- Problem statement -
Print exactly the lines below between the line containing "Screen dimensions: 500x403" and the line containing "Task: Click label", counting both of those lines. Leave pictures out.

- Exercise inputs -
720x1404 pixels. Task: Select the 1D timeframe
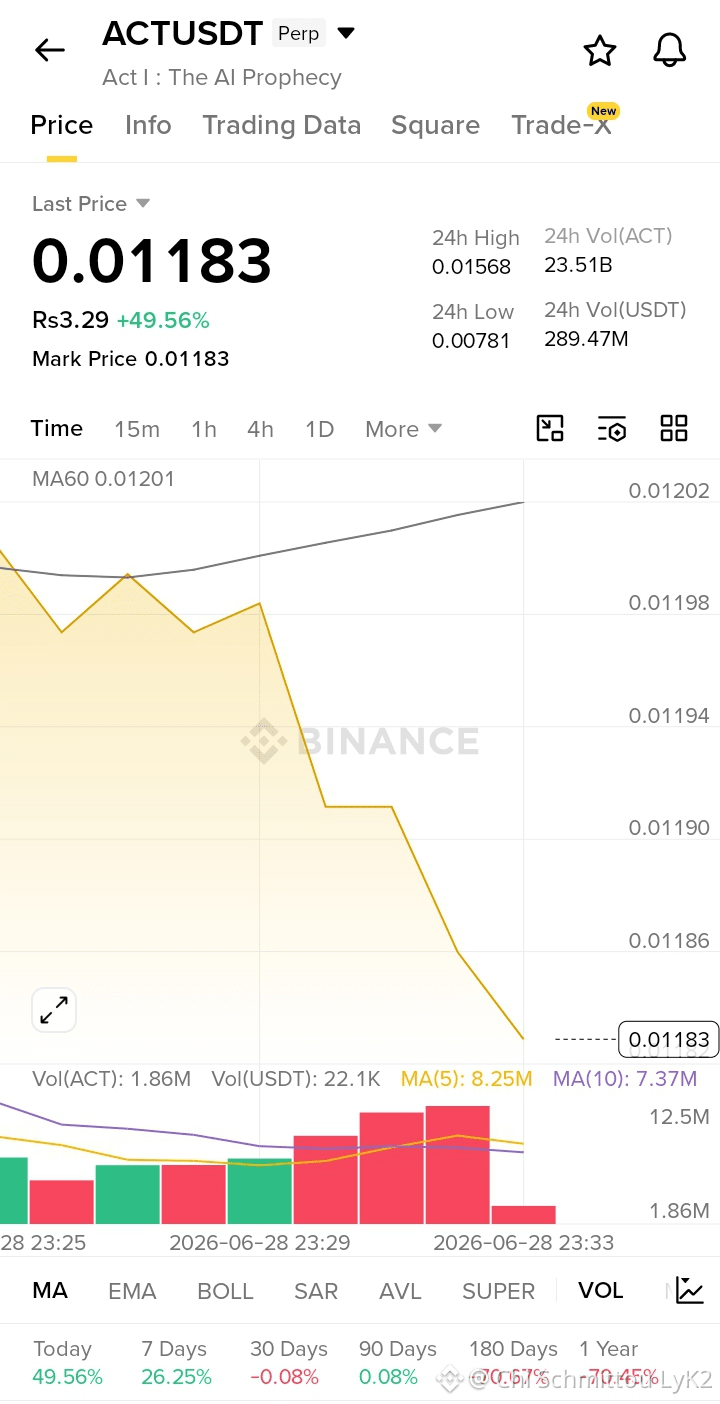(x=319, y=429)
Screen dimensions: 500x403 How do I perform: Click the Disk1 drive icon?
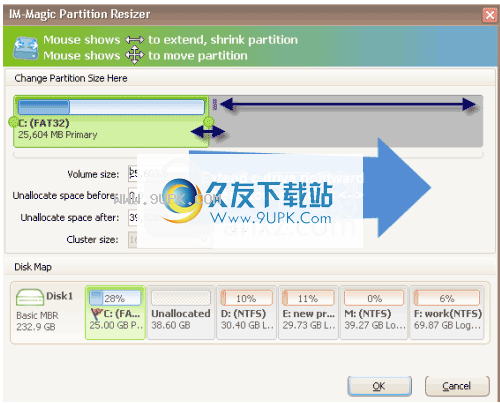[30, 297]
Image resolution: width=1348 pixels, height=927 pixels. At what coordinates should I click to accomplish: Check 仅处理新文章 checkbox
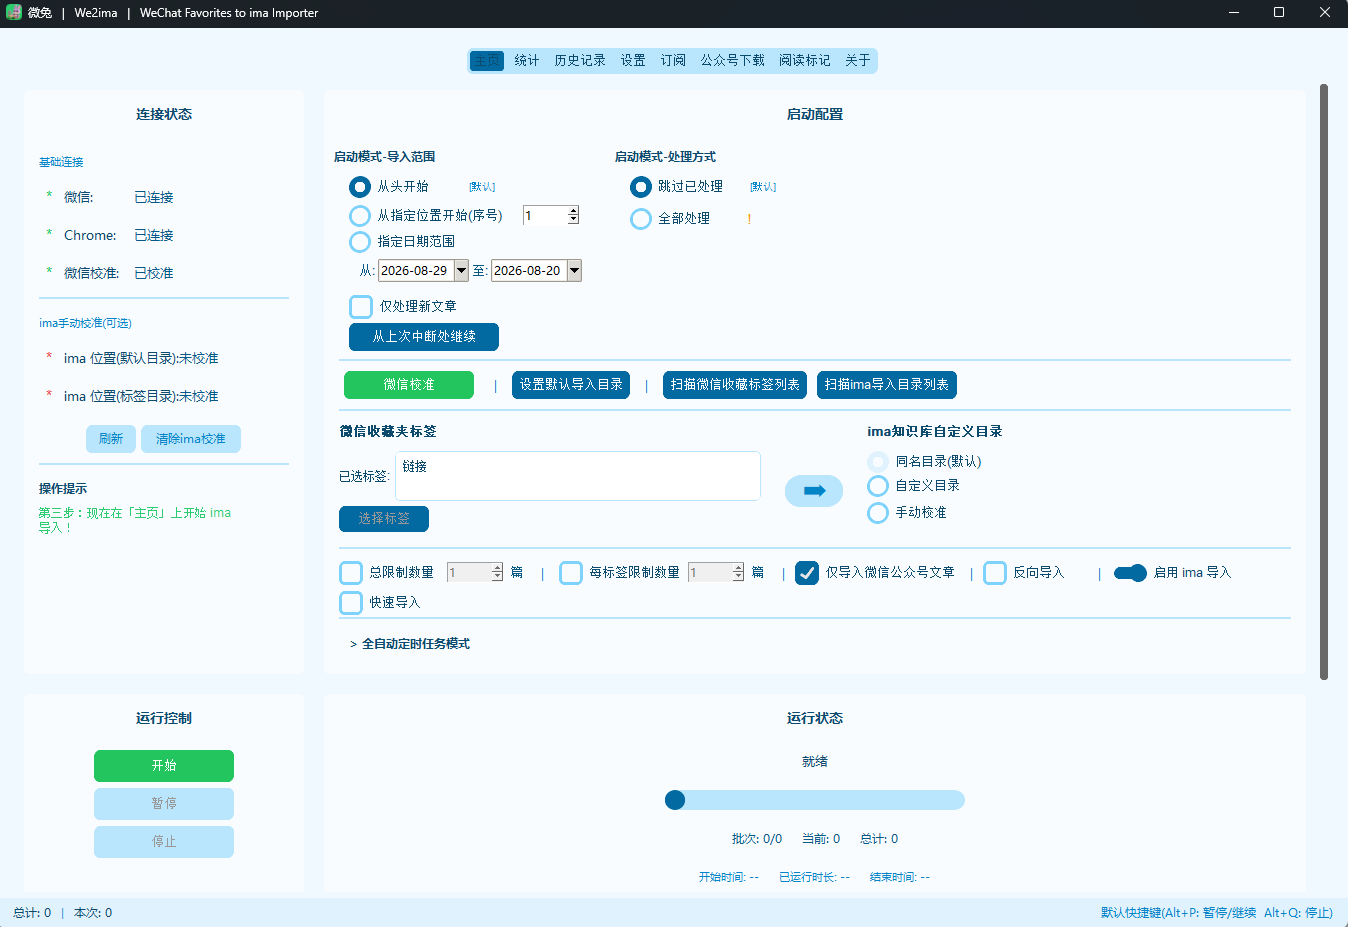coord(361,306)
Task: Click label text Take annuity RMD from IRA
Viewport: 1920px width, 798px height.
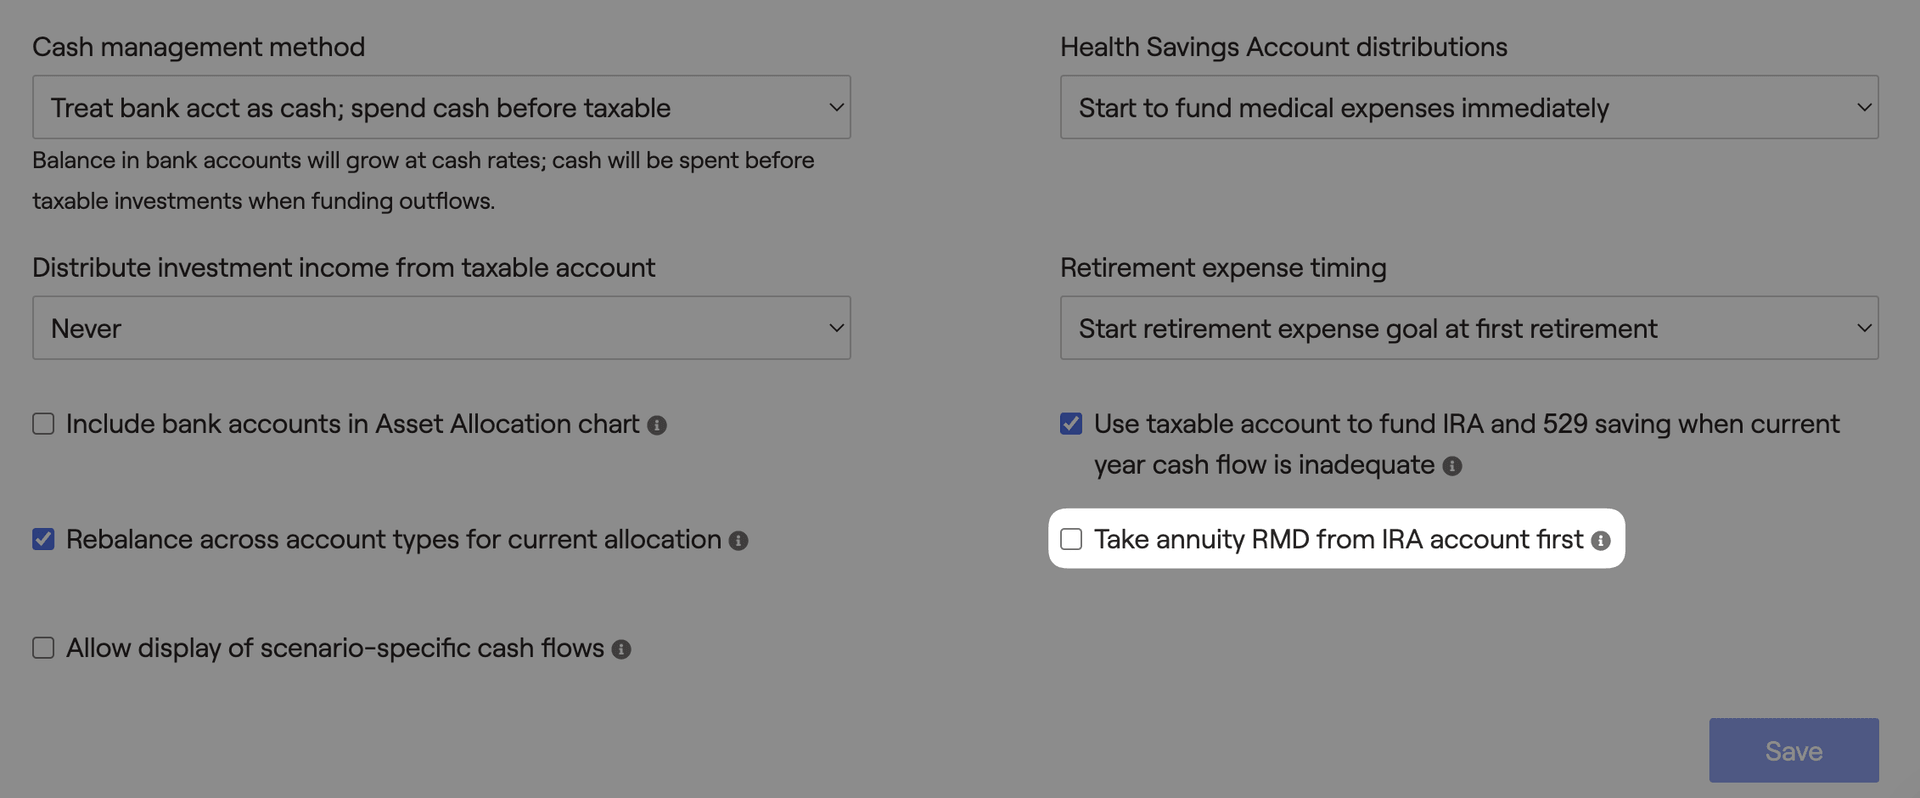Action: click(x=1338, y=539)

- Exercise answer -
Screen dimensions: 500x403 How do I perform: Click the Disk1 drive icon?
[30, 297]
Image resolution: width=1348 pixels, height=927 pixels. At what coordinates should I click to accomplish: Check 仅处理新文章 checkbox
coord(361,306)
Task: Click label text Take annuity RMD from IRA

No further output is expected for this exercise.